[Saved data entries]
--- START ---
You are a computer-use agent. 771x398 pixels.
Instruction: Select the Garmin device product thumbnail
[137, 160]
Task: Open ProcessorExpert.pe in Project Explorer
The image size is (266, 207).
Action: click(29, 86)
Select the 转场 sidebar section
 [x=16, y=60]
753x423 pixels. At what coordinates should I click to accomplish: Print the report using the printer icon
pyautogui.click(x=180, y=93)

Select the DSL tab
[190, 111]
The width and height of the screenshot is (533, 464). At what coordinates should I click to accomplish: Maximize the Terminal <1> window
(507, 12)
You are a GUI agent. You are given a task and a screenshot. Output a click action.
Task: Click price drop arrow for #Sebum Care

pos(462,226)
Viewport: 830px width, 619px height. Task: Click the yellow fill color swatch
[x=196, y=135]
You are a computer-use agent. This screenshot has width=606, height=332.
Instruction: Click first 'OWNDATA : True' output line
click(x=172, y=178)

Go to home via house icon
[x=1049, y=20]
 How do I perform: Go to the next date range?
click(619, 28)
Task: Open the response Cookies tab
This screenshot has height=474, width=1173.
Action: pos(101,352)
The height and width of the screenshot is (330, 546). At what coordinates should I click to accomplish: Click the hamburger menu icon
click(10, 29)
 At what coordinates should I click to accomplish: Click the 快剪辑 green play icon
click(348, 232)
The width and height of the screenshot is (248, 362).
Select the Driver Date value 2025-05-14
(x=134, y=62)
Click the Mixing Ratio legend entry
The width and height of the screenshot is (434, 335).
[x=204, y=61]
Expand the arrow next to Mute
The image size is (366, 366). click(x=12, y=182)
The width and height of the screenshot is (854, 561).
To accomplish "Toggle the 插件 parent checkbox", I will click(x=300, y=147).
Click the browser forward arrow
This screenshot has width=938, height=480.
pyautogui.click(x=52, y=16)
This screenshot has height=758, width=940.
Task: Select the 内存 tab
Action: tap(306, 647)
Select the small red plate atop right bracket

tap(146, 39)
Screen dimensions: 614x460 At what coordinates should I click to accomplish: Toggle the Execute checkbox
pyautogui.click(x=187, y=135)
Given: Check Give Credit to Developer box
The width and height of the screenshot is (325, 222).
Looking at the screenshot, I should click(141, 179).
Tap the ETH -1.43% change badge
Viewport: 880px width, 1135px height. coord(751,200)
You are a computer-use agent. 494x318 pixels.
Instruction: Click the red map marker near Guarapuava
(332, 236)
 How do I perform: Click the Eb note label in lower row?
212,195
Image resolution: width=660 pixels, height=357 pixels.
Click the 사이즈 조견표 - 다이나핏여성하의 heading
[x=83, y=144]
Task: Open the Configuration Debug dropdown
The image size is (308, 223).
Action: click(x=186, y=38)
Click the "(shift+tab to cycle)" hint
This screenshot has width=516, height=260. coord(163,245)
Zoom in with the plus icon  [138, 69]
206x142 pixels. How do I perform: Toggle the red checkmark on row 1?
--- END ---
* [Exercise brief]: Restate, word for word, the final stretch of the entries above: the line containing "Go to home via house icon" and every line after it, up to and including the last.

* [Answer to the problem]:
Go to home via house icon
[x=1049, y=20]
 How do I perform: Go to the next date range?
click(619, 28)
Task: Open the response Cookies tab
This screenshot has height=474, width=1173.
Action: pos(101,352)
The height and width of the screenshot is (330, 546). At what coordinates should I click to accomplish: Click the hamburger menu icon
click(10, 29)
 At what coordinates should I click to accomplish: Click the 快剪辑 green play icon
click(348, 232)
The width and height of the screenshot is (248, 362).
Select the Driver Date value 2025-05-14
(x=134, y=62)
Click the Mixing Ratio legend entry
The width and height of the screenshot is (434, 335).
[x=204, y=61]
Expand the arrow next to Mute
The image size is (366, 366). click(x=12, y=182)
The width and height of the screenshot is (854, 561).
To accomplish "Toggle the 插件 parent checkbox", I will click(x=300, y=147).
Click the browser forward arrow
This screenshot has width=938, height=480.
pyautogui.click(x=52, y=16)
This screenshot has height=758, width=940.
Task: Select the 内存 tab
Action: tap(306, 647)
Select the small red plate atop right bracket

tap(146, 39)
Screen dimensions: 614x460 At what coordinates should I click to accomplish: Toggle the Execute checkbox
pyautogui.click(x=187, y=135)
Given: Check Give Credit to Developer box
The width and height of the screenshot is (325, 222).
Looking at the screenshot, I should click(141, 179).
Tap the ETH -1.43% change badge
Viewport: 880px width, 1135px height. coord(751,200)
You are a computer-use agent. 494x318 pixels.
Instruction: Click the red map marker near Guarapuava
(332, 236)
 How do I perform: Click the Eb note label in lower row?
212,195
Image resolution: width=660 pixels, height=357 pixels.
Click the 사이즈 조견표 - 다이나핏여성하의 heading
[x=83, y=144]
Task: Open the Configuration Debug dropdown
The image size is (308, 223).
Action: click(x=186, y=38)
Click the "(shift+tab to cycle)" hint
This screenshot has width=516, height=260. coord(163,245)
Zoom in with the plus icon  [138, 69]
206x142 pixels. How do I perform: Toggle the red checkmark on row 1?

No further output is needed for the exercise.